# [YOUR ASSIGNMENT]
Could you output each line below exactly as it appears, excluding any pictures?

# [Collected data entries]
* * *
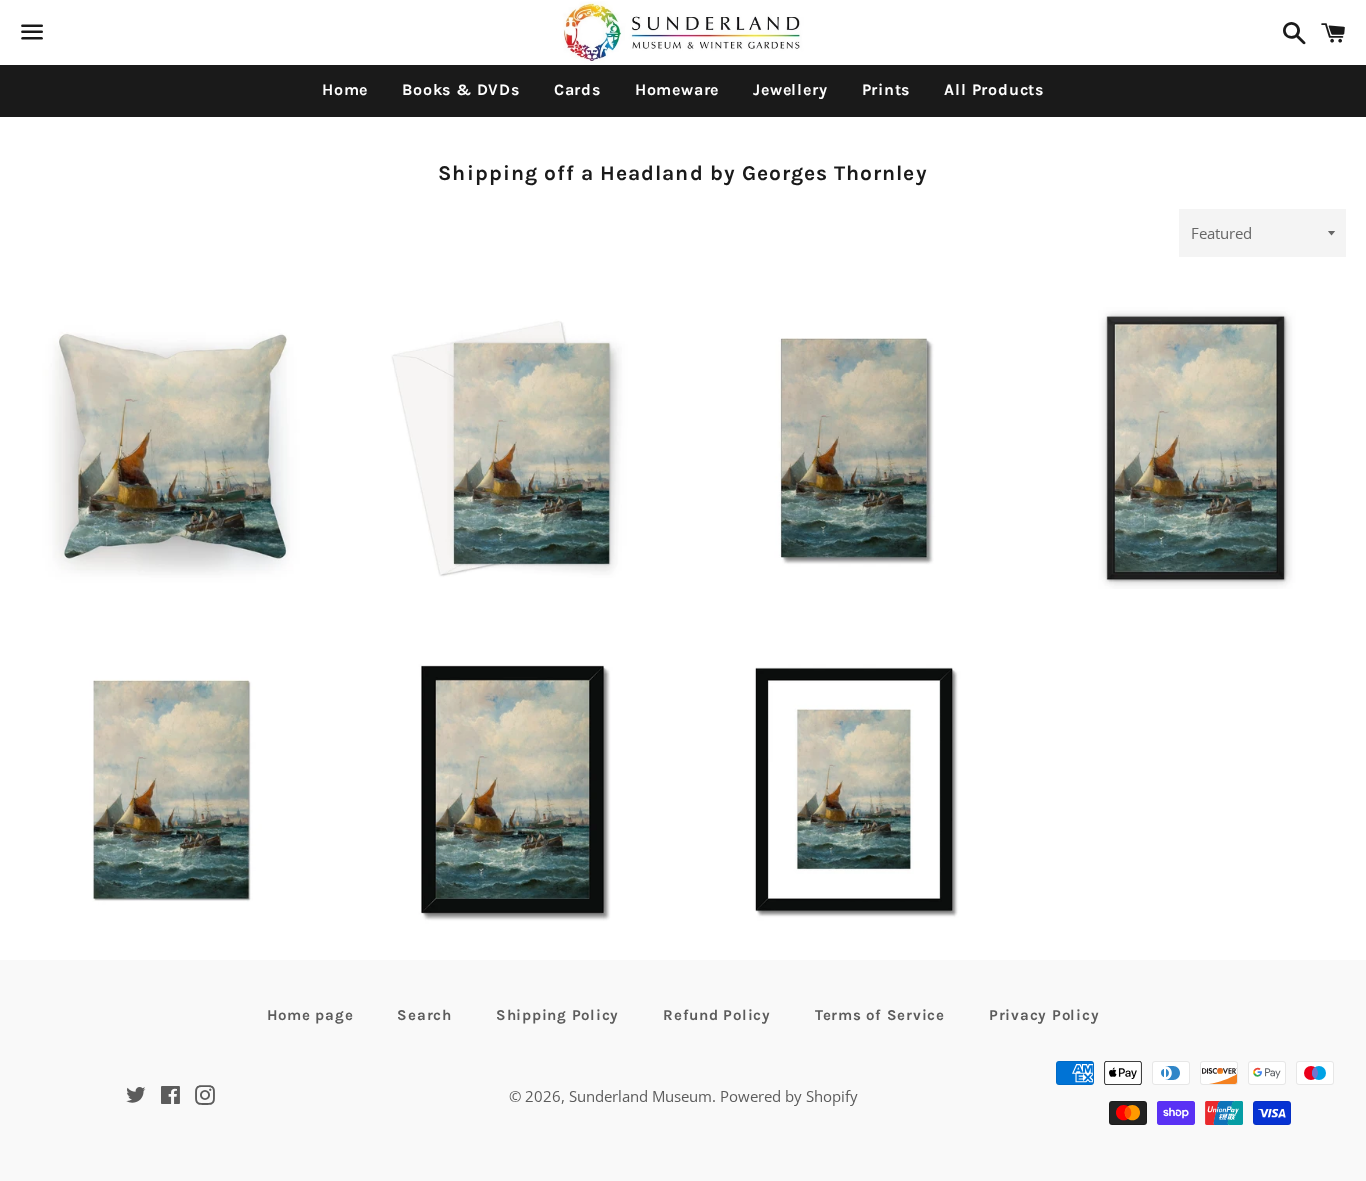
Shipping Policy (557, 1015)
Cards (577, 89)
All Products (994, 89)
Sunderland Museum (640, 1096)
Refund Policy (717, 1015)
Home (345, 89)
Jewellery (790, 89)
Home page (310, 1015)
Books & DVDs (461, 89)
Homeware (677, 89)
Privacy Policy (1044, 1015)
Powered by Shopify (789, 1096)
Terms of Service (880, 1015)
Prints (886, 89)
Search (424, 1015)
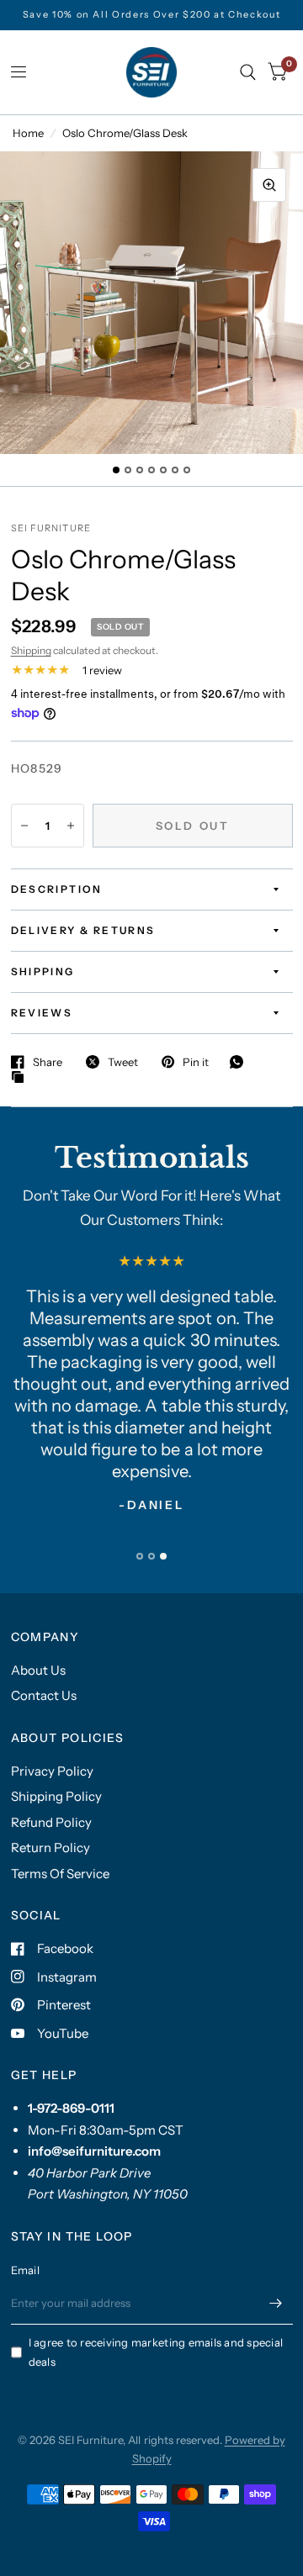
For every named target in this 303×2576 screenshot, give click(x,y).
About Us (38, 1670)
* * *
# [YOUR SOLUTION]
Shipping Policy (557, 1015)
Cards (577, 89)
All Products (994, 89)
Sunderland Museum (640, 1096)
Refund Policy (717, 1015)
Home (345, 89)
Jewellery (790, 89)
Home page (310, 1015)
Books & DVDs (461, 89)
Homeware (677, 89)
Privacy Policy (1044, 1015)
Powered by Shopify (789, 1096)
Terms of Service (880, 1015)
Prints (886, 89)
Search (424, 1015)
For every named target in this 303×2576 screenshot, give click(x,y).
About Us (38, 1670)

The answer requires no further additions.